History is connected to live processes also, much like the growth of hair – that is, through the modern engagement with the ancient world. The study of history is a process that involves as much as our current context as it does the period we are examining and with every new perspective, theory and research undertaking, we are bringing history back to life and into the modern world. Even though we try to avoid it, we retroject and reshape the historical narratives we examine with our own biases, personalities and the concerns that we are faced with in the 21st century. We view the history of women in the ancient world with a perspective utterly shaped by the Feminist Movement. We analyse the issue of slavery in antiquity with an awareness of the social and ethical implications of slavery in the modern world. We judge the spread of empires and colonisation with the obvious knowledge of how colonisation and imperialism shaped the 21st century, especially in countries like Australia. The modern writing of history cannot escape this dynamic – the process will involve the ancient world and our world meeting and collaborating to create a continual narrative of the experiences of the human race.
As a historian I find myself incredibly privileged to be a part of this process because of the undeniable cultural value that history and its study can bring to all of our lives. I feel it my duty now that I am aware of what history has to offer us – because of all the richness it has brought to my own life – to keep my focus on this dead thing and to keep it constantly a part of the process of growth, life and change.
My current research is, funnily enough, about hair.

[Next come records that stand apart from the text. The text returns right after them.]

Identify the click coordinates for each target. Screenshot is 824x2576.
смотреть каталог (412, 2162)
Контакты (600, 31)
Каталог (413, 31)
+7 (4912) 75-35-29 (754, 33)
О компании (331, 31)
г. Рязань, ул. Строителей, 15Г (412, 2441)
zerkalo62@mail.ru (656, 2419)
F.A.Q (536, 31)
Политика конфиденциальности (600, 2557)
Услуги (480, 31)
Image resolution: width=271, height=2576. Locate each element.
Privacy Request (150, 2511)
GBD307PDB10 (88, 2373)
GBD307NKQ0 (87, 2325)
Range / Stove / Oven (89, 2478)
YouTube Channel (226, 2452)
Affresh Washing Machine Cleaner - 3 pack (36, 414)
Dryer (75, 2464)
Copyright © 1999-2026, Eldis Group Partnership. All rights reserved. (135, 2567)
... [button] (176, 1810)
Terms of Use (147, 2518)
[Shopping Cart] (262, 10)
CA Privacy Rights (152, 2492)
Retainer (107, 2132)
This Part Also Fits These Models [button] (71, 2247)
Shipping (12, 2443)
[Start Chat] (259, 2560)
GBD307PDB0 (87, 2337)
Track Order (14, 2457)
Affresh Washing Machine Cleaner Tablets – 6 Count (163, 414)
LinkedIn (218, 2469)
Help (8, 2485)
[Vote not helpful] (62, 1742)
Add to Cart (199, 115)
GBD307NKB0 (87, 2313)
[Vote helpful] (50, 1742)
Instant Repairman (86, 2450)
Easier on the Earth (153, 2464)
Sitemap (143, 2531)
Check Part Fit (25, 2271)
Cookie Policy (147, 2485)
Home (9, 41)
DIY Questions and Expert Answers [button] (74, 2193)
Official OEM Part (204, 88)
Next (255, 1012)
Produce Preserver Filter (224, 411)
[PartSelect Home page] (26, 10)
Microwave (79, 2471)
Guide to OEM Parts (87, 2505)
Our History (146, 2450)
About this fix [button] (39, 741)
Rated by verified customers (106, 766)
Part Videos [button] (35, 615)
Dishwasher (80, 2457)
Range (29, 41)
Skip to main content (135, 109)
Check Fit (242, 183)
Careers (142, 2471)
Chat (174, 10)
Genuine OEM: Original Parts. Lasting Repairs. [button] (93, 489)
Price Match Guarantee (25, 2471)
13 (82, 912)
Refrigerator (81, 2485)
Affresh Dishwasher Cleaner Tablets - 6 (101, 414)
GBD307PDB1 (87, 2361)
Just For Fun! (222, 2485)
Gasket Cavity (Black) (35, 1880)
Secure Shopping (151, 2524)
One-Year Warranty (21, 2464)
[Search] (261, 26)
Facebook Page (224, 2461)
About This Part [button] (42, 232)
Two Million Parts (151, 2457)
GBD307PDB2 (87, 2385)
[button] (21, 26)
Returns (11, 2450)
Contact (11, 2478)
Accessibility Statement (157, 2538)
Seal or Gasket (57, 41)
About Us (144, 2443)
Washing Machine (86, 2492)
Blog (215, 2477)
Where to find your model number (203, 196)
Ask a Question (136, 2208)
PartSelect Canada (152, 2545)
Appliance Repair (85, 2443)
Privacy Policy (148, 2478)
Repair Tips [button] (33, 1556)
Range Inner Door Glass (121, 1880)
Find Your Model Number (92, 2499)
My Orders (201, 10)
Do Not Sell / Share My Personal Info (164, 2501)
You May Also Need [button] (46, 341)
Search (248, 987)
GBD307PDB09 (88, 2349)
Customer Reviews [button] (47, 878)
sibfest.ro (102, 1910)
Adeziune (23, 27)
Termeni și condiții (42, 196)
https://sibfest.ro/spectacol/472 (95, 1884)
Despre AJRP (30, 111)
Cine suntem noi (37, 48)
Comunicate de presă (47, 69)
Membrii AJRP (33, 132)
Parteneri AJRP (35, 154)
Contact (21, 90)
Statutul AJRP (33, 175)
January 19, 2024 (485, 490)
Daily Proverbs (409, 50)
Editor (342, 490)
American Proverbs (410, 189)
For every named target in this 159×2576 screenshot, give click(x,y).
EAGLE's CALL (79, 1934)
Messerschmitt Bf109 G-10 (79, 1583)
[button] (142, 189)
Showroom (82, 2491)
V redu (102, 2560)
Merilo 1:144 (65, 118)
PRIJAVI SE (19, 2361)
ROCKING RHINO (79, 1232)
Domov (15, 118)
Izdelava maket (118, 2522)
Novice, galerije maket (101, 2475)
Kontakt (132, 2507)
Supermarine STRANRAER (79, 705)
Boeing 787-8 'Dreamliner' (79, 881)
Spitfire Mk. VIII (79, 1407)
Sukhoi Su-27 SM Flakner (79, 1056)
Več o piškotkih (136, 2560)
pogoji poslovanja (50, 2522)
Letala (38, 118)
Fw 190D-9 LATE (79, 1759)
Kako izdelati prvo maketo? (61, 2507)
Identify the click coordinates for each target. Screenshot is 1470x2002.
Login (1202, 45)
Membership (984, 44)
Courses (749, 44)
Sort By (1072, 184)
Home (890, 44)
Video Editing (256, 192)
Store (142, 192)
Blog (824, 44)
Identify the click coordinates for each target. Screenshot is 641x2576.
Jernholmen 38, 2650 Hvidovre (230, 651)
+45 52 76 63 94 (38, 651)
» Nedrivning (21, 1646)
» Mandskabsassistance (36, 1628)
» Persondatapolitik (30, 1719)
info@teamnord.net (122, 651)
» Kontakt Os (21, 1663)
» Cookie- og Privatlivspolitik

Particularly concerning the facial hair of the Emperor Hadrian, who ruled the Roman Empire from 117-39 AD. Hadrian was the first Roman Emperor to sport a beard and depicted himself in imperial imagery with a beard, a choice which I consider to be a result of his interest in Greek culture, as beards were typically worn by Greeks and not Romans. This massive undertaking has allowed me to unite the dead things that have always occupied my mind, even if beards caused 2nd century AD Greek philosopher Epictetus, to ponder "Is there anything less useful than the hair on the chin?"
Hair and history are both dead things. But they are both connected to life processes, rich in growth and change. My understanding of the importance and ubiquity of change has finally allowed me to surrender the idea of myself having long hair like my sister did when we were children, and that’s why I can return – many, many years later – to a bob.